● TASK PROMPT: Every record below is to be retyped exactly.

● Records contained in a dataset:
● ● ● ● ● ● ●

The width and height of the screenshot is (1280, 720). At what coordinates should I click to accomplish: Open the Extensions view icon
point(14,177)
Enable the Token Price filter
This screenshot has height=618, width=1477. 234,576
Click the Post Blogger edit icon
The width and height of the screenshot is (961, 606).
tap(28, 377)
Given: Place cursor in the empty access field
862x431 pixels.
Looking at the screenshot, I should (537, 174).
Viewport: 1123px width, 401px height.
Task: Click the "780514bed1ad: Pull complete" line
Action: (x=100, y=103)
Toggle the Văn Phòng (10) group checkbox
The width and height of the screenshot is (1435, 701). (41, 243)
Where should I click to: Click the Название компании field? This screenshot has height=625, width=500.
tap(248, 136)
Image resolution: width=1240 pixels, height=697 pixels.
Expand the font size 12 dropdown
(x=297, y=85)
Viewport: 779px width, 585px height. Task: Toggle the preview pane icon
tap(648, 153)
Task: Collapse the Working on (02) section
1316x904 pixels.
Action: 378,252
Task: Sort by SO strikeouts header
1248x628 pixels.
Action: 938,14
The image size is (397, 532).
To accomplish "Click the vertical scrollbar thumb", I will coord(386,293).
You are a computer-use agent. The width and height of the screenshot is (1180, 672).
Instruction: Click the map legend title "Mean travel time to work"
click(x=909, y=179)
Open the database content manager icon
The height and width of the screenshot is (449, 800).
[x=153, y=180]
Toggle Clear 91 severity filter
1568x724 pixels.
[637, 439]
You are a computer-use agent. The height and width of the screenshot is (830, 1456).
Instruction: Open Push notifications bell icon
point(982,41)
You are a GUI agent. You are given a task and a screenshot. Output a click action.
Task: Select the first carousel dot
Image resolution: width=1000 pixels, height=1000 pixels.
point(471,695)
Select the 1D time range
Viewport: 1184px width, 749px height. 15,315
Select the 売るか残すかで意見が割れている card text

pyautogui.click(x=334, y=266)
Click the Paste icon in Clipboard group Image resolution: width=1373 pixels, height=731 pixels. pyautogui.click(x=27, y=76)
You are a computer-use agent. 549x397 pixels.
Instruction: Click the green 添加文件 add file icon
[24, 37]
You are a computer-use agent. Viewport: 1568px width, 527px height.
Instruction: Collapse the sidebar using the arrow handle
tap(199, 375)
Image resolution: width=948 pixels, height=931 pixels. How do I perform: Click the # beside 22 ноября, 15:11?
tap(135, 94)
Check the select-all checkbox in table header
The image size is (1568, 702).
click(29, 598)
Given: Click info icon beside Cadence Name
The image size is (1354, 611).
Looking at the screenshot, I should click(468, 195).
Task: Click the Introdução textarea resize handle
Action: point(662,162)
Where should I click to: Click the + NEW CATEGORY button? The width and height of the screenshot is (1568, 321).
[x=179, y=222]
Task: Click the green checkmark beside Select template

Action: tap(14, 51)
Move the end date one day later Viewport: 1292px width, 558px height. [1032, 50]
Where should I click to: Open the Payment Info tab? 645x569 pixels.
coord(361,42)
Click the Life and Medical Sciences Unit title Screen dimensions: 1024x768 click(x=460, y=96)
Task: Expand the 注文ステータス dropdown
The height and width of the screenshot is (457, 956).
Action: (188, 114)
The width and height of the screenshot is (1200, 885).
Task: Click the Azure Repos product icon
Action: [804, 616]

● ● ● ● ● ● ●

● OUTPUT FOR THIS TASK:
The width and height of the screenshot is (1280, 720). At what coordinates should I click to accomplish: Open the Extensions view icon
point(14,177)
Enable the Token Price filter
This screenshot has height=618, width=1477. 234,576
Click the Post Blogger edit icon
The width and height of the screenshot is (961, 606).
tap(28, 377)
Given: Place cursor in the empty access field
862x431 pixels.
Looking at the screenshot, I should (537, 174).
Viewport: 1123px width, 401px height.
Task: Click the "780514bed1ad: Pull complete" line
Action: (x=100, y=103)
Toggle the Văn Phòng (10) group checkbox
The width and height of the screenshot is (1435, 701). (41, 243)
Where should I click to: Click the Название компании field? This screenshot has height=625, width=500.
tap(248, 136)
Image resolution: width=1240 pixels, height=697 pixels.
Expand the font size 12 dropdown
(x=297, y=85)
Viewport: 779px width, 585px height. Task: Toggle the preview pane icon
tap(648, 153)
Task: Collapse the Working on (02) section
1316x904 pixels.
Action: 378,252
Task: Sort by SO strikeouts header
1248x628 pixels.
Action: 938,14
The image size is (397, 532).
To accomplish "Click the vertical scrollbar thumb", I will coord(386,293).
You are a computer-use agent. The width and height of the screenshot is (1180, 672).
Instruction: Click the map legend title "Mean travel time to work"
click(x=909, y=179)
Open the database content manager icon
The height and width of the screenshot is (449, 800).
[x=153, y=180]
Toggle Clear 91 severity filter
1568x724 pixels.
[637, 439]
You are a computer-use agent. The height and width of the screenshot is (830, 1456).
Instruction: Open Push notifications bell icon
point(982,41)
You are a GUI agent. You are given a task and a screenshot. Output a click action.
Task: Select the first carousel dot
Image resolution: width=1000 pixels, height=1000 pixels.
point(471,695)
Select the 1D time range
Viewport: 1184px width, 749px height. 15,315
Select the 売るか残すかで意見が割れている card text

pyautogui.click(x=334, y=266)
Click the Paste icon in Clipboard group Image resolution: width=1373 pixels, height=731 pixels. pyautogui.click(x=27, y=76)
You are a computer-use agent. 549x397 pixels.
Instruction: Click the green 添加文件 add file icon
[24, 37]
You are a computer-use agent. Viewport: 1568px width, 527px height.
Instruction: Collapse the sidebar using the arrow handle
tap(199, 375)
Image resolution: width=948 pixels, height=931 pixels. How do I perform: Click the # beside 22 ноября, 15:11?
tap(135, 94)
Check the select-all checkbox in table header
The image size is (1568, 702).
click(29, 598)
Given: Click info icon beside Cadence Name
The image size is (1354, 611).
Looking at the screenshot, I should click(468, 195).
Task: Click the Introdução textarea resize handle
Action: point(662,162)
Where should I click to: Click the + NEW CATEGORY button? The width and height of the screenshot is (1568, 321).
[x=179, y=222]
Task: Click the green checkmark beside Select template

Action: tap(14, 51)
Move the end date one day later Viewport: 1292px width, 558px height. [1032, 50]
Where should I click to: Open the Payment Info tab? 645x569 pixels.
coord(361,42)
Click the Life and Medical Sciences Unit title Screen dimensions: 1024x768 click(x=460, y=96)
Task: Expand the 注文ステータス dropdown
The height and width of the screenshot is (457, 956).
Action: (188, 114)
The width and height of the screenshot is (1200, 885).
Task: Click the Azure Repos product icon
Action: [804, 616]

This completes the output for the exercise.